Death Takes A Holiday
What happens when “Death” actually takes a holiday? Well apparently nothing, no fatalities are reported in Europe over a weekend, whilst “he” spends a weekend at leisure. Of course there is always a price to pay, but which member of the family and extended gathering, will be taken when “Death” returns to his grim reaping?
Classed as a “chamber musical” (definition: music suited for performance in a room or a small concert hall, especially for two or more, but usually fewer than ten, solo instruments) this sweet production is testament to the fact simplicity can be beautiful. Based on a 1928 Italian play of the same name this story inspired the film ‘Meet Joe Black’
With the book written by Thomas Meehan and Peter Stone, music and lyrics by Maury Yeston this musical soars and shines giving the cast some truly stunning opportunities to use their immense vocal talents. Zoë Doano (Grazia Lamberti) gives a pitch perfect performance, whilst everyone in the audience fell for the deadly charismatic talent of Chris Peluso as leading man Death/Prince Sirki (Until 11th Feb James Gant joins on 13th).

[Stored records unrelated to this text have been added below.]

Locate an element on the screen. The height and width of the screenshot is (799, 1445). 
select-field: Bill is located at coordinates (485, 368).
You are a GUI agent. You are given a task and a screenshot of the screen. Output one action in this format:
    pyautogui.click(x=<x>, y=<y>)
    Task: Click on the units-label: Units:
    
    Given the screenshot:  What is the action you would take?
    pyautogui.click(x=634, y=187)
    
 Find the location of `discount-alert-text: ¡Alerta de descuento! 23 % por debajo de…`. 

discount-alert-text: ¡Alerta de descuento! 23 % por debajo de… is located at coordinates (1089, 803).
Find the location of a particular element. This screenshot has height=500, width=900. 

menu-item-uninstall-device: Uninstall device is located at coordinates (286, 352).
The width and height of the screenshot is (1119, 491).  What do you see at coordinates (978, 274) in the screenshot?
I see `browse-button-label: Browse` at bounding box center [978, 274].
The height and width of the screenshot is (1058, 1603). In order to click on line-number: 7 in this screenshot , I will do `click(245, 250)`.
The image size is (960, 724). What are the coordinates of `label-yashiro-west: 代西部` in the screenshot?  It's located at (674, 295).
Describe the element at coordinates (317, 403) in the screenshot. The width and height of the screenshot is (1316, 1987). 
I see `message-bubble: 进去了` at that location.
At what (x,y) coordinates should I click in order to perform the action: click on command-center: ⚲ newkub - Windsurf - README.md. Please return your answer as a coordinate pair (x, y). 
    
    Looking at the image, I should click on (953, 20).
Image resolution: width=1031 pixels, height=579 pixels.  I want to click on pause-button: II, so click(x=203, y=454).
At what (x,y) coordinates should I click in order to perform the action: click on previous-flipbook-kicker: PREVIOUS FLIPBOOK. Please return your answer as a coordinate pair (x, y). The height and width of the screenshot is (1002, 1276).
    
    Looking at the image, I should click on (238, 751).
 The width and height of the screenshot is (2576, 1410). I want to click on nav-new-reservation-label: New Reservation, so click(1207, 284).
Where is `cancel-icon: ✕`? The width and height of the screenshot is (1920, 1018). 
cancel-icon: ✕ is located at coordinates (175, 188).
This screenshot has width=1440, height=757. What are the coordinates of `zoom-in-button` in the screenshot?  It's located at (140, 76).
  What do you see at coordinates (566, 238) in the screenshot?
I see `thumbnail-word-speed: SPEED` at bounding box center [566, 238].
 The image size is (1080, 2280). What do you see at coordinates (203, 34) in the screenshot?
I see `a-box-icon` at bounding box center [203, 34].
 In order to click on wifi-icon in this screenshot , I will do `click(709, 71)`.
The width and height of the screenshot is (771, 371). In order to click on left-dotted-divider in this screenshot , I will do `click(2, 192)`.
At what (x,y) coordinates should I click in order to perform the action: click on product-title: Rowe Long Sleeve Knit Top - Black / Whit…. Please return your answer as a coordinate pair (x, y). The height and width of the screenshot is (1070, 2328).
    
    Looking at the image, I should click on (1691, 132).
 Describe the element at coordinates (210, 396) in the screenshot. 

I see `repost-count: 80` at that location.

There are some really strong performances by others, notably Gay Soper as the Contessa Evangelina Di San Danielli. Soper could easily give Dame Maggie Smith a run for her money in the delivery of one line clipped matriarchal comments. Which on more than one occasion made the audience chuckle. Playing opposite her was Anthony Cable as Baron Dario Albione both demonstrated what years of experience and acting can really add to a period piece such as this. The masterful direction of Thom Southerland is abundantly evident in this production.
Amongst the musical numbers the stand out ones for me were Life’s A Joy, Alone Here With you, I Thought That I could Live and December time. The lyrics being particularly clever and sometimes witty were enjoyable, outstandingly complimented by the small orchestra under the musical direction of Dean Austin. Beautifully elegant choreography (Sam Spencer-Lane) completes this ravishing piece. I’d have liked a little more depth in a couple of areas but then after the recent sumptuous productions at the Charing Cross Theatre perhaps on this occasion less is more.
In the present complicated harsh world it’s a delight to be reminded that indeed “Life is A Joy” and to be cherished. Death Takes A Holiday remains at The Charing Cross Theatre until 4th March.